But as composers and musicians whose past compositions have not typically been in the world of opera, Giddens and Abels invite us to listen to an array of musical styles that expand the traditional musical parameters of the genre. In addition to the more standard operatic musical techniques mentioned above, we also can hear the distinctive influence of spirituals, sung by the enslaved people on the Johnson Plantation in Act I scene 4, and the hoedown music in Act II scene 2 on the Owen plantation, illustrating the Black origins of the American folk musics. In this way, Giddens and Abels bring their perspectives and musical expertise into dialogue with Omar’s words, interpreting the source material to reimagine his story for twenty-first-century audiences.
Omar Ibn Said’s memoir is a monumental document to inspire an opera, not only because of what we can learn from Omar’s words, but also because of what we might further imagine of the early nineteenth century.

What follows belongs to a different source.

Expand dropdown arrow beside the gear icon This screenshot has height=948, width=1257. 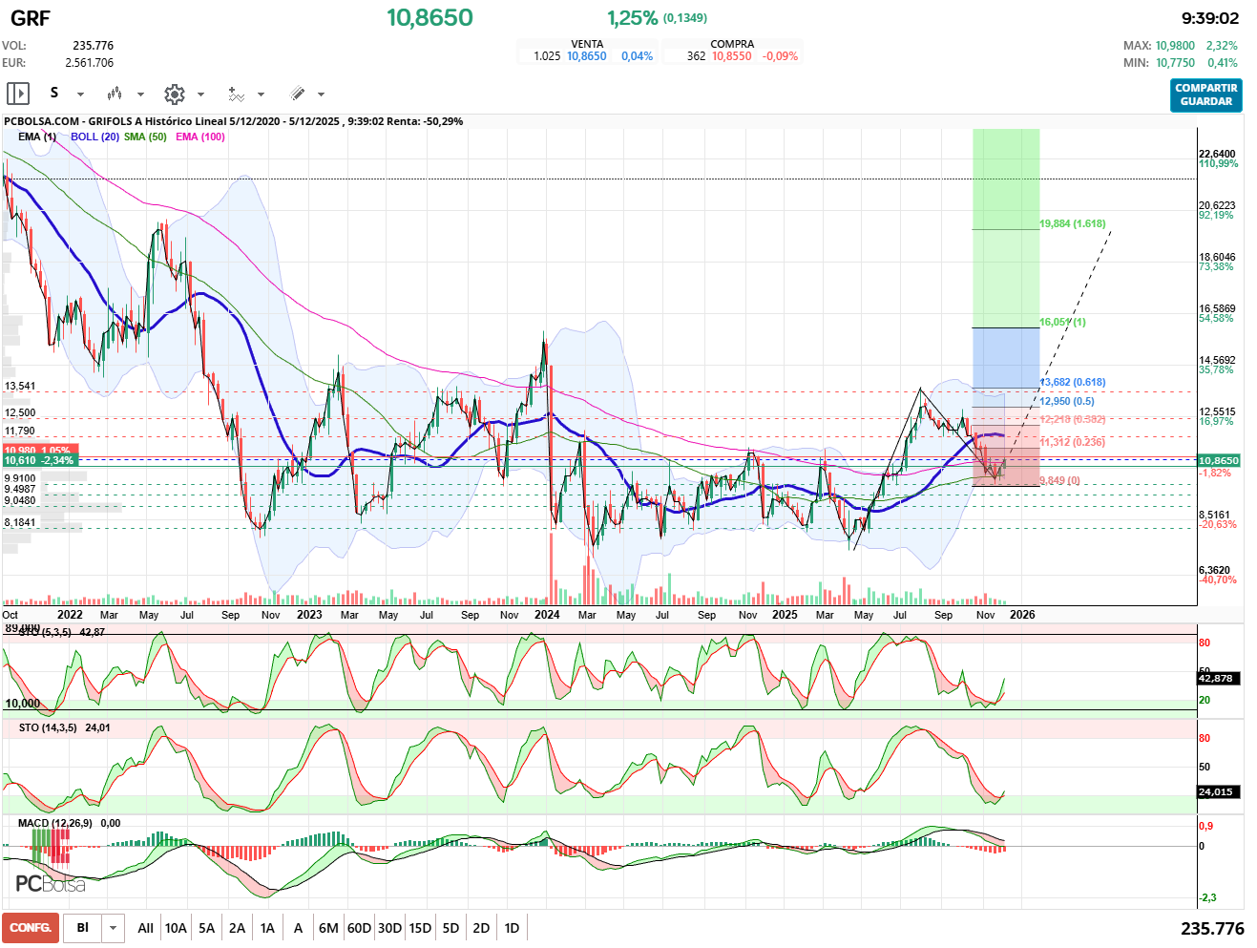200,95
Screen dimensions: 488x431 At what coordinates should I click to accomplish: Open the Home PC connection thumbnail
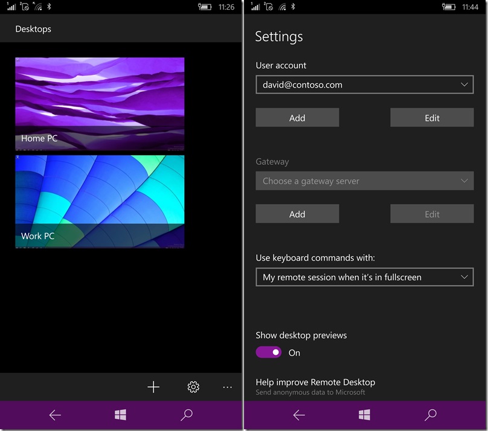coord(99,103)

When so little remains from the enslaved people in the United States, this memoir is vital to our ability to understand those who were systemically oppressed and silenced. In the opera, Omar is urged to “Tell your story,” a directive that is amplified through their operatic setting by Giddens and Abels. Blending musical styles and traversing the full range of the voice, Giddens and Abels interpret Omar’s words into a new work of art. To watch the opera then is to take a journey back through time and to listen to not just one voice, but rather a chorus of voices, sounding our shared American histories.
DISCUSS:
What other creative forms can memoirs serve as the source material for? How does the medium change your experience of the narrative or the characters? What artistic medium would you use to tell your story and why?
If you were to adapt a memoir to an opera, what memoir would you choose, and how would you re-imagine it for the stage?